The Eiffel Tower was evacuated last night, for the second time this month, on a bomb threat that turned out to be false. The St-Lazare railway and metro station was cleared on Sept. 27, following a Sept. 14 evacuation of St-Michel station on the city’s Left Bank. France is on “red alert,” with 3,400 police and 800 soldiers deployed to “sensitive” locations, Prime Minister Francois Fillon said in a statement yesterday.
“These false alarms are a consequence of the mediatisation of the terrorist threat,” said Jean-Luc Marret, head of research at the Foundation for Strategic Research in Paris.
Officials of President Nicolas Sarkozy’s government have recently signaled an elevated risk of attacks. French Interior Minister Brice Hortefeux said this month that “in the last few days, several events remind us that we find ourselves in a period that demands greater vigilance, particularly against the risk of terrorist attacks.”
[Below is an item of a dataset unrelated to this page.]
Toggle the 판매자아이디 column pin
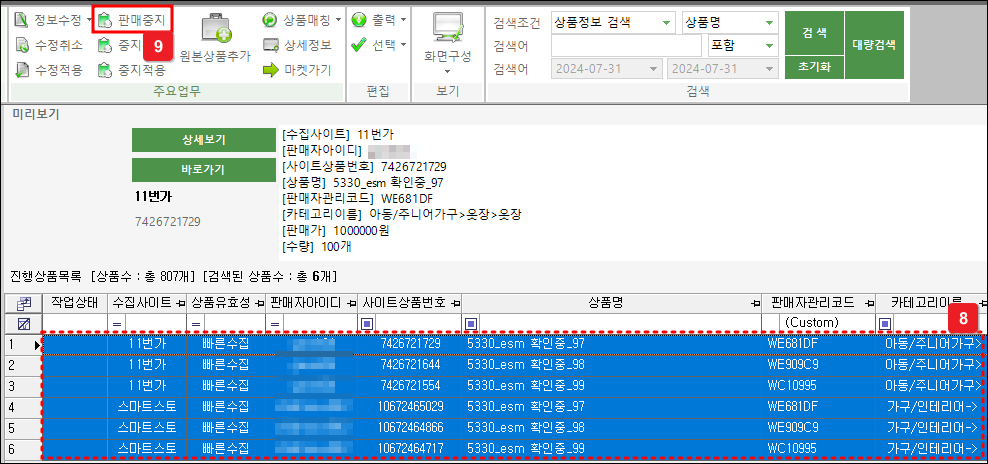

Sky News reported yesterday that intelligence agencies intercepted a terror plot targeting London and other cities in the U.K, France and Germany. The plot, by militants based in Pakistan, was at an “advanced but not imminent stage” and had been tracked by spy agencies “for some time,” Sky said.
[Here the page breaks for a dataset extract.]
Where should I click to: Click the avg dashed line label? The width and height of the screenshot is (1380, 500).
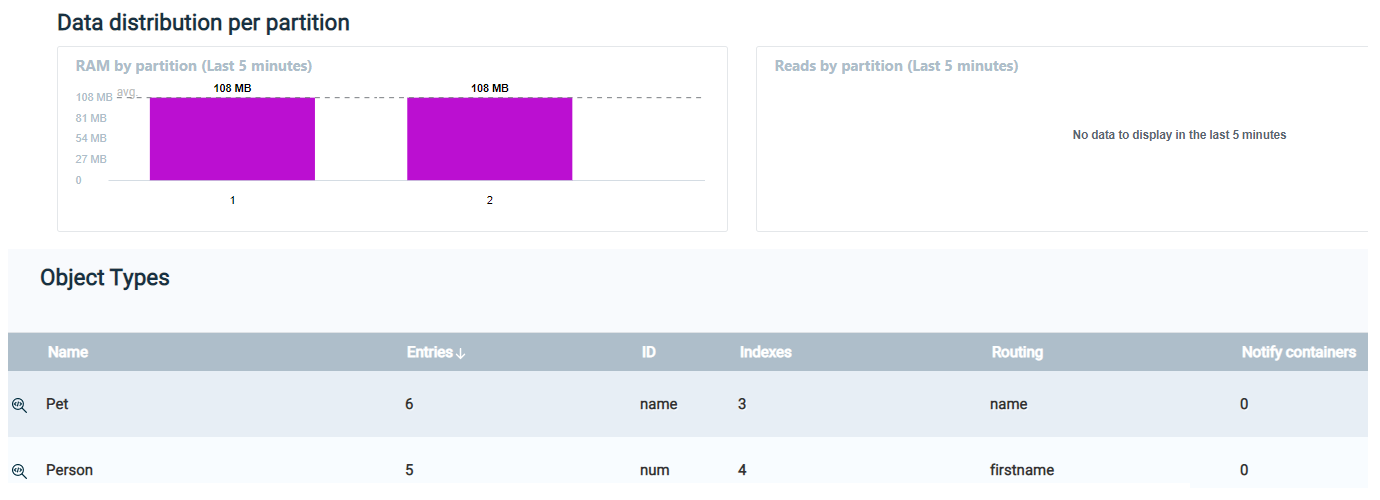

Soldiers carrying automatic guns are an increasingly visible presence at major train stations, from Montparnasse to Versailles. At the Eiffel Tower yesterday, a call to the tower’s operator, later traced to a telephone booth near the monument, warned that a bomb had been placed on the premises, a Paris police spokeswoman said.
The threat to France of terrorism “has never been higher,” Bernard Squarcini, the head of the DCRI domestic intelligence agency, told the Journal de Dimanche this month. “Our country, because of its history, because of its engagement in Afghanistan...is an object of very special interest for certain radical Islamic movements.”
Five French citizens are currently being held hostage in Niger after a Sept. 16 kidnapping. Al Qaeda in the Maghreb, a terror group that operates in the southern Sahara, has claimed responsibility for the hostage-taking, prompting the French government to send reconnaissance planes to the region and says it’s willing to negotiate.
The hostages, five workers from Vinci SA’s Satom subsidiary and one Areva SA employee and his wife, were kidnapped Sept. 16 in Arlit, near a uranium mine in northern Niger, the companies have said. Five of the hostages are French, one is Togolese, and one Madagascan.
Opposition political leaders have suggested the government is exaggerating the threat of terrorism to bolster support. Former Socialist presidential candidate Segolene Royal last week said government officials’ warnings included “stagecraft” that coincides with national protests over Sarkozy’s plan to raise France’s retirement age.
Paris police have received 31 calls regarding bomb threats so far this year, compared with 39 in 2009, according to the Prefecture de Police.
Still, France has faced terrorist attacks in the past. Eight people died in an attack on the commuter-train station at St-Michel by Algerian militants in 1995.